DRC’s First Supplier Diversity Conference Offers Valuable Insights and Connections

By Dave Moore, Staff Writer

More than 80 business professionals attended the Dallas Regional Chamber’s inaugural Supplier Diversity Conference presented by McCarthy Building Companies on Wednesday, Nov. 10. The conference allowed large companies to learn how to evaluate proposals more equitably and helped small minority- and women-owned business enterprises (MWBEs) get a leg up in expanding their footprints – both important pieces of driving an equitable, far-reaching economic recovery in the region. Below are four key takeaways and other resources from the event, which was also sponsored by Toyota Motor North America.

▸ DATA PROVIDED:
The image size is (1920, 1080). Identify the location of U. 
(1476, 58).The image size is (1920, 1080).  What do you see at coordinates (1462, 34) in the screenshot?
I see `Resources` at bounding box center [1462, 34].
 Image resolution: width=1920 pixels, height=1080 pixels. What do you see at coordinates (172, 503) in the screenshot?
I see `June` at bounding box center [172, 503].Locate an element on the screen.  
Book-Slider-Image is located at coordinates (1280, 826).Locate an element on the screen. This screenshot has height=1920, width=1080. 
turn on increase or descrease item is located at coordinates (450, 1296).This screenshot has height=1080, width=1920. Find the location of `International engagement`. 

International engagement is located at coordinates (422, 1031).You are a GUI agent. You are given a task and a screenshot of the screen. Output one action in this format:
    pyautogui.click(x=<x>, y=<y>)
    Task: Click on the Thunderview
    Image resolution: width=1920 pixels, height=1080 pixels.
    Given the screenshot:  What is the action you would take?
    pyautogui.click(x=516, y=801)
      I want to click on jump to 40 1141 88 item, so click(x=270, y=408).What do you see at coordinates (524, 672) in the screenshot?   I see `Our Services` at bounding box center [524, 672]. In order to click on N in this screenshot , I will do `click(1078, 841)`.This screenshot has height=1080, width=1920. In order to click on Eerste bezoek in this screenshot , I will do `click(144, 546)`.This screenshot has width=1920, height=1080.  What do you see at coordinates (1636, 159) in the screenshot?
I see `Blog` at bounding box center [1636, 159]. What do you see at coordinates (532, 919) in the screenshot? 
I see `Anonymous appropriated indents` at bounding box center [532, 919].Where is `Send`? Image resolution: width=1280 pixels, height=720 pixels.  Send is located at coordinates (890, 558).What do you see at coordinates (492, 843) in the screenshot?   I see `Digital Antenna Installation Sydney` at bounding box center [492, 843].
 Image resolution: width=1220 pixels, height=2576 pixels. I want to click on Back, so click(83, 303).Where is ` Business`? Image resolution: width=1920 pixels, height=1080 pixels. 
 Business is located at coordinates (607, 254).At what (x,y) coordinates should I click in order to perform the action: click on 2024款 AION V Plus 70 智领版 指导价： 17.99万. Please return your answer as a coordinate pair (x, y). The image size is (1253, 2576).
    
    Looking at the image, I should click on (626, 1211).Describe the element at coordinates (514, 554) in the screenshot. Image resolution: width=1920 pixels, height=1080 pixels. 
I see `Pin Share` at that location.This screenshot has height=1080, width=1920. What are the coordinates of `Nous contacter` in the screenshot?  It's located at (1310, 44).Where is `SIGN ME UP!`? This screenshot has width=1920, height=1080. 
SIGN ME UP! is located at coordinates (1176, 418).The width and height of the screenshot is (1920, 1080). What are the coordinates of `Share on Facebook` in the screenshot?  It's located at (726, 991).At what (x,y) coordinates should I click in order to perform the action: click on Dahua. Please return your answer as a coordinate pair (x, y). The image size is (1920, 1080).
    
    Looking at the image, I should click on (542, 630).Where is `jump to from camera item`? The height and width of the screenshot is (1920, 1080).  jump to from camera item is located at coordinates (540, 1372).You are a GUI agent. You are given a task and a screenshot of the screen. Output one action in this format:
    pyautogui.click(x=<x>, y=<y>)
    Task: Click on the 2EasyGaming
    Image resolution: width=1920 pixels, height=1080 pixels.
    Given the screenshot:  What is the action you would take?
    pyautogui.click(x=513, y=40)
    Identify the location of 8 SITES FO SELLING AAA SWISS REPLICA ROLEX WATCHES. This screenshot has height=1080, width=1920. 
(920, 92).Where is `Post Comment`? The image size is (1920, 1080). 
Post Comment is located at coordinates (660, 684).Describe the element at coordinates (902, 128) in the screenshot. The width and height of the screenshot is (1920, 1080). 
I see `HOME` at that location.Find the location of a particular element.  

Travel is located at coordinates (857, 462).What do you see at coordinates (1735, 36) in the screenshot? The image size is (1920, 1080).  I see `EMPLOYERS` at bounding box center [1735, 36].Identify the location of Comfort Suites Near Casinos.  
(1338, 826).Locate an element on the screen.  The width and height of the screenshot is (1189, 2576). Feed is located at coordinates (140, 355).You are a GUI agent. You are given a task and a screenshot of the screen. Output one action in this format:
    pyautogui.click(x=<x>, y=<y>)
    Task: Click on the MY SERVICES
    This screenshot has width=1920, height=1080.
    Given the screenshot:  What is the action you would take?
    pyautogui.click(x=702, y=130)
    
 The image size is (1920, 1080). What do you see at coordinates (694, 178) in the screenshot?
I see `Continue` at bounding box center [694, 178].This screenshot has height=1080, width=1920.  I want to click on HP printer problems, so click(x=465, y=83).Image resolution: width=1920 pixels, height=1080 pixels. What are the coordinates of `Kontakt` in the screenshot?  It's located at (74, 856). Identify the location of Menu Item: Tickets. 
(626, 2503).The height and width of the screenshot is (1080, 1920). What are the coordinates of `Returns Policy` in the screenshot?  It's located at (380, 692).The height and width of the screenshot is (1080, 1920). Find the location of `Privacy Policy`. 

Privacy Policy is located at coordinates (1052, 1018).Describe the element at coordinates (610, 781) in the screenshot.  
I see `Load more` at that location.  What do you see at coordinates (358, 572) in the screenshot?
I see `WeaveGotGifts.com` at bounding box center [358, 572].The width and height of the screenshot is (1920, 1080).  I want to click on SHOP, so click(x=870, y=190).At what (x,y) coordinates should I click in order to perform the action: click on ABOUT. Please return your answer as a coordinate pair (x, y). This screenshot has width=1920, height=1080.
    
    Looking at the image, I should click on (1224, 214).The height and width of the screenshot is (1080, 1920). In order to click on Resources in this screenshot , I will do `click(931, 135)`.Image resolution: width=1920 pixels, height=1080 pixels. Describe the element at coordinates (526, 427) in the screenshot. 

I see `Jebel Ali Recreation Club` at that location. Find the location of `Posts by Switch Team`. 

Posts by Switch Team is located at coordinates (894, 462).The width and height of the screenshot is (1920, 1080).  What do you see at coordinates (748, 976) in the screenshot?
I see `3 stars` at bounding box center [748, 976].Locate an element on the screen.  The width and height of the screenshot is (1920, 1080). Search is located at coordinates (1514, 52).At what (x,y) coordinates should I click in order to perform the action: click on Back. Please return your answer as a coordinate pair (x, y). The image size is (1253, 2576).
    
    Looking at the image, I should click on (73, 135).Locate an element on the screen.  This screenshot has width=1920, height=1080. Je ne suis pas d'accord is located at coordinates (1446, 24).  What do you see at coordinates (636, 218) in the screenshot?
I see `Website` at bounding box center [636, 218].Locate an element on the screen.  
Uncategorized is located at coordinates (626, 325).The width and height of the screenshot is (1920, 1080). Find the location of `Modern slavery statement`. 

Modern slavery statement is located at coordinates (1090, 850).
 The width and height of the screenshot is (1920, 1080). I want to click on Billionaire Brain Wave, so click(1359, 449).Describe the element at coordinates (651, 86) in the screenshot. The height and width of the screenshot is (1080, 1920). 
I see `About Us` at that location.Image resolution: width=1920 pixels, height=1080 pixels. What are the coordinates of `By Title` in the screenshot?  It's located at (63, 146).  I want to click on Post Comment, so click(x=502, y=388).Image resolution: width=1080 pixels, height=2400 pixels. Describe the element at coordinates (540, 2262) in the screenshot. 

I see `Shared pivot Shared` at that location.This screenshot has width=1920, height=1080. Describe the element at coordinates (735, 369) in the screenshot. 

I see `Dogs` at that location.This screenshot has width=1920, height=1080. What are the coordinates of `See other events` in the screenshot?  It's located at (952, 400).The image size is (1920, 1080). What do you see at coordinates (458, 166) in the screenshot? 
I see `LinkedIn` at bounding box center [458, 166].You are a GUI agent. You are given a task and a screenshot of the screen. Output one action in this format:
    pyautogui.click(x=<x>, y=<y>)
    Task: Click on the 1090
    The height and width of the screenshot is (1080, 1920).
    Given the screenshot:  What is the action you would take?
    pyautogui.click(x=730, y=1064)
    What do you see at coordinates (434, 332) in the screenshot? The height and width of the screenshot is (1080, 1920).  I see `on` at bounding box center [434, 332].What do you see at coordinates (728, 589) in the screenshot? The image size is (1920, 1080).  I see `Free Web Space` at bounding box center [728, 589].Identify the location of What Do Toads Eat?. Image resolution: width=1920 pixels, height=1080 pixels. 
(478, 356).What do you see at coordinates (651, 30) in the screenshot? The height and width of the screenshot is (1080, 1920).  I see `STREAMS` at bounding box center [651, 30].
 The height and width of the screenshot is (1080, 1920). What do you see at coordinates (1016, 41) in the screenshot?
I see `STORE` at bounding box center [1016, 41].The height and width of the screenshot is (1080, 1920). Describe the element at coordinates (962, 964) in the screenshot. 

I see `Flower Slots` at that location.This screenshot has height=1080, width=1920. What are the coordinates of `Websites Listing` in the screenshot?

▸ TASK REQUIREMENTS: In one to three sentences, explain why, according to the article on the Supplier Diversity Conference, helping large companies evaluate proposals more equitably and helping MWBEs expand their footprints mattered. The lines above are separate material and have no connection to the article.

▸ CORRECT OUTPUT: Both were important pieces of driving an equitable, far-reaching economic recovery in the region.